Skip to content

Datasets

SuperCloud hosts a variety of large datasets that can be valuable for your research. These datasets are shared by program groups and/or organizational groups in order to prevent replication of the data and to allow sharing of data and code.

You can find and access the datasets that are available on the SuperCloud system by looking in /home/gridsan/groups/datasets.

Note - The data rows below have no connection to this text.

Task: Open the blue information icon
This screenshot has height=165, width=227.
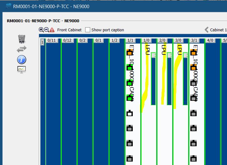Action: [22, 59]
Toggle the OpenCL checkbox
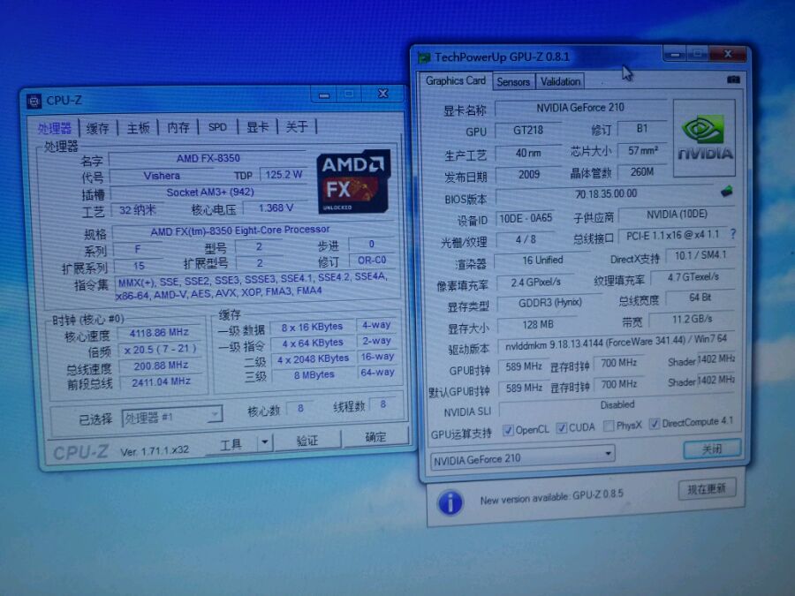The image size is (795, 596). coord(508,430)
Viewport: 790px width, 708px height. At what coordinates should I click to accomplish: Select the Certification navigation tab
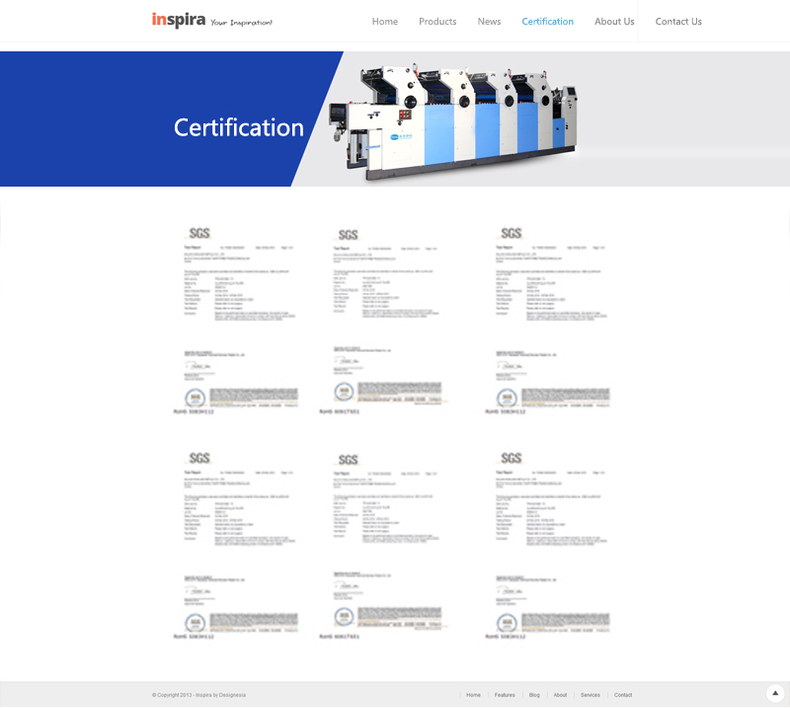click(547, 22)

If your project needs to share data, see our page on Group Shared Directories for directions on requesting a Group Shared Directory and how to use Group Shared Directories safely.

Public Datasets

Datacenter

MIT SuperCloud Dataset

This dataset consists of the labelled parts of the data described in the paper The MIT SuperCloud Dataset. The archive contains compressed CSV files consisting of monitoring data from the MIT SuperCloud system. For details on the capabilities offered by MIT SuperCloud cluster see Reuther, et. al. IEEE HPEC 2018.

Citation

If you use this data in your work, please cite the following paper

@misc{,
      title={The MIT SuperCloud Dataset},
      author={Siddharth Samsi and Matthew L Weiss and David Bestor and Baolin Li and Michael Jones and Albert Reuther and
      Daniel Edelman and William Arcand and Chansup Byun and John Holodnack and Matthew Hubbell and Jeremy Kepner and
      Anna Klein and Joseph McDonald and Adam Michaleas and Peter Michaleas and Lauren Milechin and Julia Mullen and
      Charles Yee and Benjamin Price and Andrew Prout and Antonio Rosa and Allan Vanterpool and Lindsey McEvoy and
      Anson Cheng and Devesh Tiwari and Vijay Gadepally},
      year={2021},
      eprint={2108.02037},
      archivePrefix={arXiv},
      primaryClass={cs.DC}
}

ImageNet Data

http://www.image-net.org/challenges/LSVRC/2012/

ImageNet Large Scale Visual Recognition Competition 2012 validation, test and training data.

LADI

https://github.com/LADI-Dataset/

A dataset of images collected by the Civil Air Patrol of various disasters. Two key distinctions are the low altitude, oblique perspective of the imagery and disaster-related features.The dataset currently employs a hierarchical labeling scheme of a five coarse categorical and then more specific annotations for each category. The initial dataset focuses on the Atlantic Hurricane and spring flooding seasons since 2015. We also provide annotations produced from the commercial Google Cloud Vision service and open source Places365 benchmark.

Microsoft COCO

http://cocodataset.org

COCO is a large-scale object detection, segmentation, and captioning dataset, with the goal of advancing the state-of-the-art in object recognition by placing the question of object recognition in the context of the broader question of scene understanding. This is achieved by gathering images of complex everyday scenes containing common objects in their natural context.